Esa operación, Bouzas la sabe administrar —modular, suspender— en el resto de los cuentos. Está en el relato que abre el libro, “El bebé de Geraldine” (cuento salingeriano, tristezas y envidias femeninas propias de “El tío Wiggily en Connecticut”), y en el que lo cierra: “El polaco” (un muchachito embrutecido y urbano, trasplantado al lado B de “Encender un fuego”, de Jack London). A menudo, Bouzas se sirve sin excesos de la erupción a mano del lenguaje plebeyo, de cualquier argot que domine/construya la conciencia de época, para que entonces se refleje la gran orfandad contemporánea. Así, explora un realismo cotidiano y decadente, ligeramente anacrónico; tal vez porque sólo así pueda tolerarse hoy —leerse— el realismo, sin compadecerlo como eslabón inútil del peor discurso reaccionario.

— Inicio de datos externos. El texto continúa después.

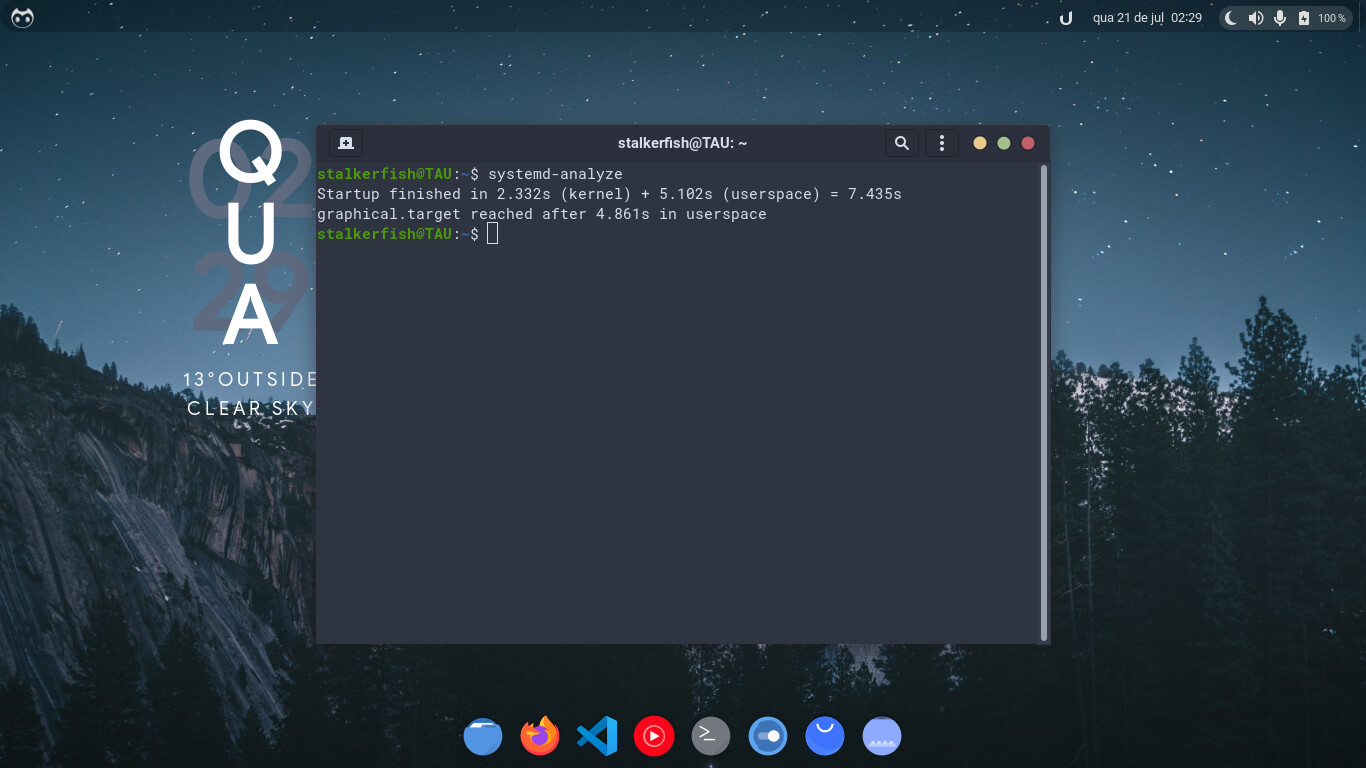Open the activities menu with owl icon
Image resolution: width=1366 pixels, height=768 pixels.
[x=22, y=18]
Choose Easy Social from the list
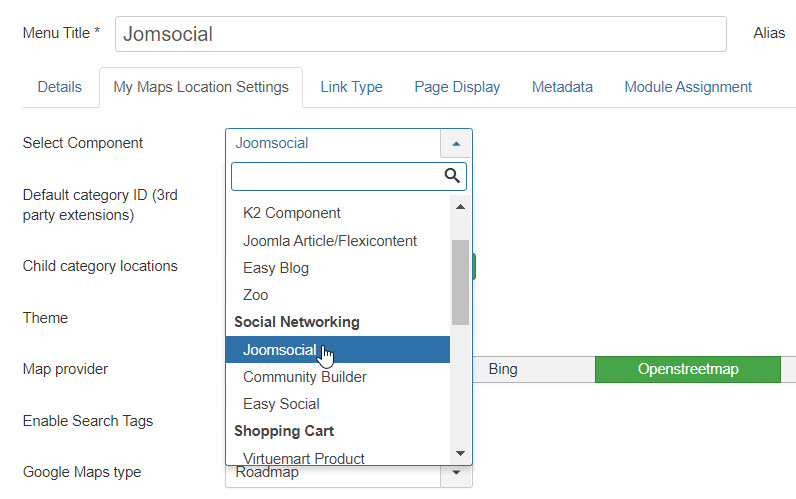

Además, en Un largo río, Bouzas esquiva sin omitir (y se agradece) la fatalidad de género. Las mujeres o muchachas de sus relatos no son víctimas ni portavoces de ninguna otra cosa que no sea la ficción en la que están metidas. Incluso cuando la ficción —como en “Un globo, una nave espacial y un robot tirafuego” o el notable “Hablar en silencio”— también incluye las negadas violencias de la Historia argentina.
Pía Bouzas, Un largo río, Gárgola, 2015, 168 págs.